Task details: Output the full listing below exactly.

Input:
────────────────

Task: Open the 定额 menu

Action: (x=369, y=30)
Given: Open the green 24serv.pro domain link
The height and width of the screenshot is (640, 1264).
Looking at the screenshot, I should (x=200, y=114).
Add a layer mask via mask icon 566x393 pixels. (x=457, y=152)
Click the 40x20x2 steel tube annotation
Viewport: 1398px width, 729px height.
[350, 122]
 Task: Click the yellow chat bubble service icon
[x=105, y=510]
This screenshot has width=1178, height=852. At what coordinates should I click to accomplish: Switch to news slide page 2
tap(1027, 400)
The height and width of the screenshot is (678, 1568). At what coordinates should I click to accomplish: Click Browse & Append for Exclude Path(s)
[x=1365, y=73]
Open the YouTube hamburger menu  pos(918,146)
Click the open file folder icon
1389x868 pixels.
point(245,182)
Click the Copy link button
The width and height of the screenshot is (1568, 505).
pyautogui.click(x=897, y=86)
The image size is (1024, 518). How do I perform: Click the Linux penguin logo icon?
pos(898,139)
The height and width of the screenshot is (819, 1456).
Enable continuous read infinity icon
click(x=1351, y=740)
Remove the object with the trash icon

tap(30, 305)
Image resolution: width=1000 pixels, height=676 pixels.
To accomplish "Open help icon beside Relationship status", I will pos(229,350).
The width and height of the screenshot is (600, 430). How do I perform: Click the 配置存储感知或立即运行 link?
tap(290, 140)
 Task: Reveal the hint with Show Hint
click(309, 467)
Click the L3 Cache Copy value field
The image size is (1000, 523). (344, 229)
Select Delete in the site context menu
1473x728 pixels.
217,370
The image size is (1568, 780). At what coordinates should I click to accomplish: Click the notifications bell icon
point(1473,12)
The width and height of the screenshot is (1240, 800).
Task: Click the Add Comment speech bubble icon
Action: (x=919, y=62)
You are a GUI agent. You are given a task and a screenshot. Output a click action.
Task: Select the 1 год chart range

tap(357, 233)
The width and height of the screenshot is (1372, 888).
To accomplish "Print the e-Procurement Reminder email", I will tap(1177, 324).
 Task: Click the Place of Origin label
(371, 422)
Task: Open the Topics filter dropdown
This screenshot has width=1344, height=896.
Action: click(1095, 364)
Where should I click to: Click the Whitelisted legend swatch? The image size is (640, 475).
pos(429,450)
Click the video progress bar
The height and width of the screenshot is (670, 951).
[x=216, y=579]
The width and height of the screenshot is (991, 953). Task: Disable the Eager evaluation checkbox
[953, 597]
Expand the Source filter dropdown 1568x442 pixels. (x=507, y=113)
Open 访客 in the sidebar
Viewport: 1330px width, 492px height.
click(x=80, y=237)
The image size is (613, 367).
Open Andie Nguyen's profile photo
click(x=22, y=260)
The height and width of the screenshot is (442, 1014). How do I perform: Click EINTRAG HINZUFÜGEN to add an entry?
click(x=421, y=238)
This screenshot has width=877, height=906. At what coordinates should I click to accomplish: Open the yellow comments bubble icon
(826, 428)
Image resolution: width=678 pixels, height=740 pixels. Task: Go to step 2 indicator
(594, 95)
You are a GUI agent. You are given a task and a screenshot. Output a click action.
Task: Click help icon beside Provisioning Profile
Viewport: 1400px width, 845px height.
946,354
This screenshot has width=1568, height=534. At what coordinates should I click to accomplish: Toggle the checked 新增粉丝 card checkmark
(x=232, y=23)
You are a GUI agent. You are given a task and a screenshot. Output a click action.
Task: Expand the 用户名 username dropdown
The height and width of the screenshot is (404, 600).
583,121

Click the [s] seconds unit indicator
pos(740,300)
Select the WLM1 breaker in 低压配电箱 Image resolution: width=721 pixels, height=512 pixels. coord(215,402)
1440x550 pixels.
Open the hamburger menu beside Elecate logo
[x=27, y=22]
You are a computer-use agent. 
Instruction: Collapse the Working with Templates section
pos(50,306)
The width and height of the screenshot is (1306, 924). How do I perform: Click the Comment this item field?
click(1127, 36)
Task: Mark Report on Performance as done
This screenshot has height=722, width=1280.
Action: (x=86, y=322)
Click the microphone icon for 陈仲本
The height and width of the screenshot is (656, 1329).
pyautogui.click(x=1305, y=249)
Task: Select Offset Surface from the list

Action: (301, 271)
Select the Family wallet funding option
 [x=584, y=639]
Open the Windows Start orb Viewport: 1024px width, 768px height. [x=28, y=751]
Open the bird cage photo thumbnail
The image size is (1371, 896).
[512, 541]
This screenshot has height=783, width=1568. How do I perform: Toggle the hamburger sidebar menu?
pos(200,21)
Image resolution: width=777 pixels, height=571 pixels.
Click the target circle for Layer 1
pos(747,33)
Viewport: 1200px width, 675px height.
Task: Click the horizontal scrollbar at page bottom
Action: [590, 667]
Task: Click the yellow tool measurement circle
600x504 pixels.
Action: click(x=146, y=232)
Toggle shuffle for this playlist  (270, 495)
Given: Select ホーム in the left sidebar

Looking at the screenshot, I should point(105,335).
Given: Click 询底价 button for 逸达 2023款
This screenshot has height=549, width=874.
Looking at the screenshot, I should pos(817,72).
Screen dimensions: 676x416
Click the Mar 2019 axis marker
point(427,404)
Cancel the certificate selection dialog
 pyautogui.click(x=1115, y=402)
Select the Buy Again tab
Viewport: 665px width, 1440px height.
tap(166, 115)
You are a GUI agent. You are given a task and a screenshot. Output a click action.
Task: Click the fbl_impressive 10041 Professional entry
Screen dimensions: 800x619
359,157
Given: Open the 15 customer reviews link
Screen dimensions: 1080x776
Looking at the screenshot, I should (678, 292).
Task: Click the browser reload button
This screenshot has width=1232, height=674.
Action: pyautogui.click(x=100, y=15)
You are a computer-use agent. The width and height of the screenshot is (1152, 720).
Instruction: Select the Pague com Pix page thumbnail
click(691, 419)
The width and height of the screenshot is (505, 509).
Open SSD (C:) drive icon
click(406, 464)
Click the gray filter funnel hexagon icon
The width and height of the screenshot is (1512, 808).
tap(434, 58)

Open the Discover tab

────────────────

Response box:
Task: Open the 定额 menu

Action: (x=369, y=30)
Given: Open the green 24serv.pro domain link
The height and width of the screenshot is (640, 1264).
Looking at the screenshot, I should (x=200, y=114).
Add a layer mask via mask icon 566x393 pixels. (x=457, y=152)
Click the 40x20x2 steel tube annotation
Viewport: 1398px width, 729px height.
[350, 122]
 Task: Click the yellow chat bubble service icon
[x=105, y=510]
This screenshot has width=1178, height=852. At what coordinates should I click to accomplish: Switch to news slide page 2
tap(1027, 400)
The height and width of the screenshot is (678, 1568). At what coordinates should I click to accomplish: Click Browse & Append for Exclude Path(s)
[x=1365, y=73]
Open the YouTube hamburger menu  pos(918,146)
Click the open file folder icon
1389x868 pixels.
point(245,182)
Click the Copy link button
The width and height of the screenshot is (1568, 505).
pyautogui.click(x=897, y=86)
The image size is (1024, 518). How do I perform: Click the Linux penguin logo icon?
pos(898,139)
The height and width of the screenshot is (819, 1456).
Enable continuous read infinity icon
click(x=1351, y=740)
Remove the object with the trash icon

tap(30, 305)
Image resolution: width=1000 pixels, height=676 pixels.
To accomplish "Open help icon beside Relationship status", I will pos(229,350).
The width and height of the screenshot is (600, 430). How do I perform: Click the 配置存储感知或立即运行 link?
tap(290, 140)
 Task: Reveal the hint with Show Hint
click(309, 467)
Click the L3 Cache Copy value field
The image size is (1000, 523). (344, 229)
Select Delete in the site context menu
1473x728 pixels.
217,370
The image size is (1568, 780). At what coordinates should I click to accomplish: Click the notifications bell icon
point(1473,12)
The width and height of the screenshot is (1240, 800).
Task: Click the Add Comment speech bubble icon
Action: (x=919, y=62)
You are a GUI agent. You are given a task and a screenshot. Output a click action.
Task: Select the 1 год chart range

tap(357, 233)
The width and height of the screenshot is (1372, 888).
To accomplish "Print the e-Procurement Reminder email", I will tap(1177, 324).
 Task: Click the Place of Origin label
(371, 422)
Task: Open the Topics filter dropdown
This screenshot has width=1344, height=896.
Action: click(1095, 364)
Where should I click to: Click the Whitelisted legend swatch? The image size is (640, 475).
pos(429,450)
Click the video progress bar
The height and width of the screenshot is (670, 951).
[x=216, y=579]
The width and height of the screenshot is (991, 953). Task: Disable the Eager evaluation checkbox
[953, 597]
Expand the Source filter dropdown 1568x442 pixels. (x=507, y=113)
Open 访客 in the sidebar
Viewport: 1330px width, 492px height.
click(x=80, y=237)
The image size is (613, 367).
Open Andie Nguyen's profile photo
click(x=22, y=260)
The height and width of the screenshot is (442, 1014). How do I perform: Click EINTRAG HINZUFÜGEN to add an entry?
click(x=421, y=238)
This screenshot has width=877, height=906. At what coordinates should I click to accomplish: Open the yellow comments bubble icon
(826, 428)
Image resolution: width=678 pixels, height=740 pixels. Task: Go to step 2 indicator
(594, 95)
You are a GUI agent. You are given a task and a screenshot. Output a click action.
Task: Click help icon beside Provisioning Profile
Viewport: 1400px width, 845px height.
946,354
This screenshot has width=1568, height=534. At what coordinates should I click to accomplish: Toggle the checked 新增粉丝 card checkmark
(x=232, y=23)
You are a GUI agent. You are given a task and a screenshot. Output a click action.
Task: Expand the 用户名 username dropdown
The height and width of the screenshot is (404, 600).
583,121

Click the [s] seconds unit indicator
pos(740,300)
Select the WLM1 breaker in 低压配电箱 Image resolution: width=721 pixels, height=512 pixels. coord(215,402)
1440x550 pixels.
Open the hamburger menu beside Elecate logo
[x=27, y=22]
You are a computer-use agent. 
Instruction: Collapse the Working with Templates section
pos(50,306)
The width and height of the screenshot is (1306, 924). How do I perform: Click the Comment this item field?
click(1127, 36)
Task: Mark Report on Performance as done
This screenshot has height=722, width=1280.
Action: (x=86, y=322)
Click the microphone icon for 陈仲本
The height and width of the screenshot is (656, 1329).
pyautogui.click(x=1305, y=249)
Task: Select Offset Surface from the list

Action: (301, 271)
Select the Family wallet funding option
 [x=584, y=639]
Open the Windows Start orb Viewport: 1024px width, 768px height. [x=28, y=751]
Open the bird cage photo thumbnail
The image size is (1371, 896).
[512, 541]
This screenshot has height=783, width=1568. How do I perform: Toggle the hamburger sidebar menu?
pos(200,21)
Image resolution: width=777 pixels, height=571 pixels.
Click the target circle for Layer 1
pos(747,33)
Viewport: 1200px width, 675px height.
Task: Click the horizontal scrollbar at page bottom
Action: [590, 667]
Task: Click the yellow tool measurement circle
600x504 pixels.
Action: click(x=146, y=232)
Toggle shuffle for this playlist  (270, 495)
Given: Select ホーム in the left sidebar

Looking at the screenshot, I should point(105,335).
Given: Click 询底价 button for 逸达 2023款
This screenshot has height=549, width=874.
Looking at the screenshot, I should pos(817,72).
Screen dimensions: 676x416
Click the Mar 2019 axis marker
point(427,404)
Cancel the certificate selection dialog
 pyautogui.click(x=1115, y=402)
Select the Buy Again tab
Viewport: 665px width, 1440px height.
tap(166, 115)
You are a GUI agent. You are given a task and a screenshot. Output a click action.
Task: Click the fbl_impressive 10041 Professional entry
Screen dimensions: 800x619
359,157
Given: Open the 15 customer reviews link
Screen dimensions: 1080x776
Looking at the screenshot, I should (678, 292).
Task: Click the browser reload button
This screenshot has width=1232, height=674.
Action: pyautogui.click(x=100, y=15)
You are a computer-use agent. The width and height of the screenshot is (1152, 720).
Instruction: Select the Pague com Pix page thumbnail
click(691, 419)
The width and height of the screenshot is (505, 509).
Open SSD (C:) drive icon
click(406, 464)
Click the gray filter funnel hexagon icon
The width and height of the screenshot is (1512, 808).
tap(434, 58)

Open the Discover tab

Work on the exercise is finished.